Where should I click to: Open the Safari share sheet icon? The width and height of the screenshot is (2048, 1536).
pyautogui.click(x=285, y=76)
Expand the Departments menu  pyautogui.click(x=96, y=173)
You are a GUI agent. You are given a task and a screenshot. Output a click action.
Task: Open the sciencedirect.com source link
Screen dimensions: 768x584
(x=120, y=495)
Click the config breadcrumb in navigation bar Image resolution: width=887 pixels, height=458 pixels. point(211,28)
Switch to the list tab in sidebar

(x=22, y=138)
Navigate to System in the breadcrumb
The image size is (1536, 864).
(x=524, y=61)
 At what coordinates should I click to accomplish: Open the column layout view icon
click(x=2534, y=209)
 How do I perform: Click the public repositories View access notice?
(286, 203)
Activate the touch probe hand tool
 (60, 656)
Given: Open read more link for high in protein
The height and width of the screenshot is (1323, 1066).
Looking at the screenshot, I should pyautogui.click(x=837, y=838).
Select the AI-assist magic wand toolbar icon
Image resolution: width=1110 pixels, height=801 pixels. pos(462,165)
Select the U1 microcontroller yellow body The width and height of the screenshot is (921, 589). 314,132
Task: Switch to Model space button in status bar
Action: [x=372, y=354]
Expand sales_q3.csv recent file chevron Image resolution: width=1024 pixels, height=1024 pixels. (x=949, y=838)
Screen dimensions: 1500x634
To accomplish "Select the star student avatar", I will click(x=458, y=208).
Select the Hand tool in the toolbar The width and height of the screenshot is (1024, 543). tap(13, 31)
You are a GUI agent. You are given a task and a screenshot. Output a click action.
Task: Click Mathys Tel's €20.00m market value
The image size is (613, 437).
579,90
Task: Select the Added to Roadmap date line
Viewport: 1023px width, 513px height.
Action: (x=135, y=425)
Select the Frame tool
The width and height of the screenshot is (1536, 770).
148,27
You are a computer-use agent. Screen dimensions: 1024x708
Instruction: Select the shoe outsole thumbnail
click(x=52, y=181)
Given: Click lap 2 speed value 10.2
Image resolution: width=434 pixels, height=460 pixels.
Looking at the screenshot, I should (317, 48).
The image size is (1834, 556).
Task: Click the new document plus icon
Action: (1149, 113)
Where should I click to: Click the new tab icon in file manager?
□ □ □ □
WORK TO BE COMPLETED -
Each line of the data above must be restated word for word.

TASK RESPONSE -
Where should I click to: Open the Safari share sheet icon? The width and height of the screenshot is (2048, 1536).
pyautogui.click(x=285, y=76)
Expand the Departments menu  pyautogui.click(x=96, y=173)
You are a GUI agent. You are given a task and a screenshot. Output a click action.
Task: Open the sciencedirect.com source link
Screen dimensions: 768x584
(x=120, y=495)
Click the config breadcrumb in navigation bar Image resolution: width=887 pixels, height=458 pixels. point(211,28)
Switch to the list tab in sidebar

(x=22, y=138)
Navigate to System in the breadcrumb
The image size is (1536, 864).
(x=524, y=61)
 At what coordinates should I click to accomplish: Open the column layout view icon
click(x=2534, y=209)
 How do I perform: Click the public repositories View access notice?
(286, 203)
Activate the touch probe hand tool
 (60, 656)
Given: Open read more link for high in protein
The height and width of the screenshot is (1323, 1066).
Looking at the screenshot, I should pyautogui.click(x=837, y=838).
Select the AI-assist magic wand toolbar icon
Image resolution: width=1110 pixels, height=801 pixels. pos(462,165)
Select the U1 microcontroller yellow body The width and height of the screenshot is (921, 589). 314,132
Task: Switch to Model space button in status bar
Action: [x=372, y=354]
Expand sales_q3.csv recent file chevron Image resolution: width=1024 pixels, height=1024 pixels. (x=949, y=838)
Screen dimensions: 1500x634
To accomplish "Select the star student avatar", I will click(x=458, y=208).
Select the Hand tool in the toolbar The width and height of the screenshot is (1024, 543). tap(13, 31)
You are a GUI agent. You are given a task and a screenshot. Output a click action.
Task: Click Mathys Tel's €20.00m market value
The image size is (613, 437).
579,90
Task: Select the Added to Roadmap date line
Viewport: 1023px width, 513px height.
Action: (x=135, y=425)
Select the Frame tool
The width and height of the screenshot is (1536, 770).
148,27
You are a computer-use agent. Screen dimensions: 1024x708
Instruction: Select the shoe outsole thumbnail
click(x=52, y=181)
Given: Click lap 2 speed value 10.2
Image resolution: width=434 pixels, height=460 pixels.
Looking at the screenshot, I should (317, 48).
The image size is (1834, 556).
Task: Click the new document plus icon
Action: (1149, 113)
Where should I click to: Click the new tab icon in file manager?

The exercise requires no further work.